Oatmeal is a favorite breakfast of mine. Sometimes I take the time to cook it properly
on the stove and add my own flavoring elements, but I also just go for a
package of instant now and again. Since
it’s hot, it’s a good warm-up breakfast on cold days, but in the summer it’s
not quite so refreshing.
This recipe for refrigerator oatmeal is a creamy, lightly sweet, fruity
porridge served cold for summer eating. It’s a delicious, hearty and healthy way to start the day. Additionally, I love anything I can prep
ahead of time that is ready to grab and go!
Ingredients:
¼ cup rolled oats (not instant)
1/3 cup milk (I used 2%)
¼ cup low-fat Greek yogurt (I used Fage 0%)
1 & ½ tsp. chia seeds
2 tsp. honey (I like locally sourced, raw honey)
½ cup fresh fruit (in this case, fresh cherries & blueberries)

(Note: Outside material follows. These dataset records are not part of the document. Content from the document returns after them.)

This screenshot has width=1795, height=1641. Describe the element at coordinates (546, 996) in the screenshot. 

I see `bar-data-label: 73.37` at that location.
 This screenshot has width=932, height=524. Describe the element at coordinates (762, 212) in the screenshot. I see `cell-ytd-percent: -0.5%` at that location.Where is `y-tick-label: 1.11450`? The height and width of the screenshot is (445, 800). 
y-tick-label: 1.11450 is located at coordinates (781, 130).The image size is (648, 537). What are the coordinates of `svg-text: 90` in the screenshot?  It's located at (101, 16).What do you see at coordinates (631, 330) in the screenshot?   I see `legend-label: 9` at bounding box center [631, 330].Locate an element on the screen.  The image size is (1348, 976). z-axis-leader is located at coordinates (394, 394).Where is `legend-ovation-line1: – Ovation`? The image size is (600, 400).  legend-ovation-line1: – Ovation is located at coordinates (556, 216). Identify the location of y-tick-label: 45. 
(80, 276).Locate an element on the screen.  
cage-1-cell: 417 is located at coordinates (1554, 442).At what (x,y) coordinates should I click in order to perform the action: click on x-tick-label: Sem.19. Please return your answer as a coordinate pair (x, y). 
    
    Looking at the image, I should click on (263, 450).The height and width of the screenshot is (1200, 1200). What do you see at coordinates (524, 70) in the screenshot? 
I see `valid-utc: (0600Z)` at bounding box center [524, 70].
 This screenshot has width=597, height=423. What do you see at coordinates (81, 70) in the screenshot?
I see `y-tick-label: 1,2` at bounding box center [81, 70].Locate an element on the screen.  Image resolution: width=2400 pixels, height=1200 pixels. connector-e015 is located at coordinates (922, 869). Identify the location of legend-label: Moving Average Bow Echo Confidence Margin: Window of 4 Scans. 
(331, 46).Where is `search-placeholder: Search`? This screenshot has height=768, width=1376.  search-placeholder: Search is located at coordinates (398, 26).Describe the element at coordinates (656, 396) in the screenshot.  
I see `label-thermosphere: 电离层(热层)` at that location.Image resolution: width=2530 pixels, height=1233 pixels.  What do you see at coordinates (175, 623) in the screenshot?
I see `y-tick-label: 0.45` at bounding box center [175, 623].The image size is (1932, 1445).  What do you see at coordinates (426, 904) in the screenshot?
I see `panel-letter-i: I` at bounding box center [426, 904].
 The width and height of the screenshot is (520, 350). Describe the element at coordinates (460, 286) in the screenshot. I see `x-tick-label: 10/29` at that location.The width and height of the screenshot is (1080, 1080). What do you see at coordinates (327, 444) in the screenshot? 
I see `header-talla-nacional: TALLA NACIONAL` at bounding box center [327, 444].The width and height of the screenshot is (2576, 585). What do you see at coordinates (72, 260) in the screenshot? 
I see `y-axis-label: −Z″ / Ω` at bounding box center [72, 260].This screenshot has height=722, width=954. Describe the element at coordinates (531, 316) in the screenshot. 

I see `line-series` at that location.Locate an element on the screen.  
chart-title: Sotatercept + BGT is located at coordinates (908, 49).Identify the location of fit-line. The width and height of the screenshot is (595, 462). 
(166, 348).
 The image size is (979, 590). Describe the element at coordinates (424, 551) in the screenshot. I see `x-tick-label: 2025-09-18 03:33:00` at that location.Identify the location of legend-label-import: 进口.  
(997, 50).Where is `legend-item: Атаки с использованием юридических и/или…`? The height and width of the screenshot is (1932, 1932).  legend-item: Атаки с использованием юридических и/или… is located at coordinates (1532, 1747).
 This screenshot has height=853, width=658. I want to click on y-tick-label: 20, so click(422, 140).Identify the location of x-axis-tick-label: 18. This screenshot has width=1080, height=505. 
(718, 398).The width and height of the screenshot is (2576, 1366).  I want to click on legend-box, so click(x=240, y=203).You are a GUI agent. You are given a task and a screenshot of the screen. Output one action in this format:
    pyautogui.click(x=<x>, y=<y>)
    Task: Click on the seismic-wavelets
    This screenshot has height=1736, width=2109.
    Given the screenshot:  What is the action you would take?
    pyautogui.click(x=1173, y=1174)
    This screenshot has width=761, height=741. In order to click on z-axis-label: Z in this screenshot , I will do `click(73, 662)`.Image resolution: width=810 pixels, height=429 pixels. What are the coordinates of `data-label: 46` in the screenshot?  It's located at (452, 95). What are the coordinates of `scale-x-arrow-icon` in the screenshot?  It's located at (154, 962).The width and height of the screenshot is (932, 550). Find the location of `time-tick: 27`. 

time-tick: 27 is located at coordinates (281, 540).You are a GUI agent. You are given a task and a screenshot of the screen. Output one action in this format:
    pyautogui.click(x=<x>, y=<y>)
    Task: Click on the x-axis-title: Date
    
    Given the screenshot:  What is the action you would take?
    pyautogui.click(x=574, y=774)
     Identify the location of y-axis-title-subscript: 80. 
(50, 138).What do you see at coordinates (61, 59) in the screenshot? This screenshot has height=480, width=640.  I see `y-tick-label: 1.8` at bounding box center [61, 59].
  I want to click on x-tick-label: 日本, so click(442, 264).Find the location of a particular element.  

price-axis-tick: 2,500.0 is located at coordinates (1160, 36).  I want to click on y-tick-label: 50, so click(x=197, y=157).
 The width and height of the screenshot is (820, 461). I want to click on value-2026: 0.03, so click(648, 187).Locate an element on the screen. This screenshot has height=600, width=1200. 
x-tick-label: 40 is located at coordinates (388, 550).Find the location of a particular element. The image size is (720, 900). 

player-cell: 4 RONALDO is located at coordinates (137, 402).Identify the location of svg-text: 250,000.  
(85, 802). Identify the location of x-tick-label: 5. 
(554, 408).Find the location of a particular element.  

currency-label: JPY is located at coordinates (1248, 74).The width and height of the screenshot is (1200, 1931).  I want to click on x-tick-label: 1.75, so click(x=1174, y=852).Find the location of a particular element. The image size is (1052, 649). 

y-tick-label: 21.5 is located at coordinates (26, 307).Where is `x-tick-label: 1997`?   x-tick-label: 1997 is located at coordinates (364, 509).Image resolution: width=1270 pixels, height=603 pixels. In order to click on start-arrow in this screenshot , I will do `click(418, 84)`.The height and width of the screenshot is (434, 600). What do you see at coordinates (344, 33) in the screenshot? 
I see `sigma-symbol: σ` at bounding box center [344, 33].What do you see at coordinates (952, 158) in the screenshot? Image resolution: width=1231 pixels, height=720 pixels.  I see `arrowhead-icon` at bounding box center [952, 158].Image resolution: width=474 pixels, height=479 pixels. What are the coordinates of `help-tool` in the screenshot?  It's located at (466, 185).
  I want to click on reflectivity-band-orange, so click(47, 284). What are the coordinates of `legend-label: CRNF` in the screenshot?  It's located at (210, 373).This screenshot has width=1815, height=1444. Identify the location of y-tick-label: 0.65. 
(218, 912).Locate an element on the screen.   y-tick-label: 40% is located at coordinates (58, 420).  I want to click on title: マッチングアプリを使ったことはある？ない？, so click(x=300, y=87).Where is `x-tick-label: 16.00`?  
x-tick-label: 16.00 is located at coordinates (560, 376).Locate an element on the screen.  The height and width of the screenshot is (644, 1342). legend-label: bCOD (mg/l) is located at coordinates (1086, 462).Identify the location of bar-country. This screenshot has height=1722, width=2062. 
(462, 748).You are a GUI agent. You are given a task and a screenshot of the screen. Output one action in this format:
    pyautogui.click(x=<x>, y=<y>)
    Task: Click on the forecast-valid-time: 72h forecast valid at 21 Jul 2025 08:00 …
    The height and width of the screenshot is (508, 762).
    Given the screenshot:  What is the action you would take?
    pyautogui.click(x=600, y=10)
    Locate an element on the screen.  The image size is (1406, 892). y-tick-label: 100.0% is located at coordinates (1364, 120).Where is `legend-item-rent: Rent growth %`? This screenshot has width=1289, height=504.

Nutrition (using ingredients listed above and before adding fruit):
Calories: 188
Fat: 5.21 g.
Cholesterol: 0 mg.
Sodium: 54.25 mg.
Carbs: 27.15 g.
Fiber: 3.9 g.
Protein: 12.89 g.
Sugar: 14.25 g.
Instructions:
You mix everything together in a cup sized storage container then leave
it in the fridge a minimum of 24 hours. Another
great thing about this recipe is it takes only around ten minutes to make. While it’s chilling, the mixture will thicken
up, blend together and soften the oatmeal and chia seeds. It looked like this before I tucked it away
overnight:
I used the rolled oats as the recipe specified, but I’m curious to try
this one with steel cut oats (my favorite kind) and see how it turns out. I’m guessing the oats will be slightly chewy
since steel cut requires a lot of cook time to soften up, but I like mine a
little chewy (I tend to undercook them for just that reason) so I’m willing to
give it a try.
Variations:
Substitute agave nectar, stevia, or artificial sweeteners for honey.
Spice it up with cinnamon, clove, nutmeg, flavor extracts, or whatever
suits your fancy.Strawberry basil oatmeal? I’d try it! Spicy cinnamon with vanilla extract? Sounds good to me!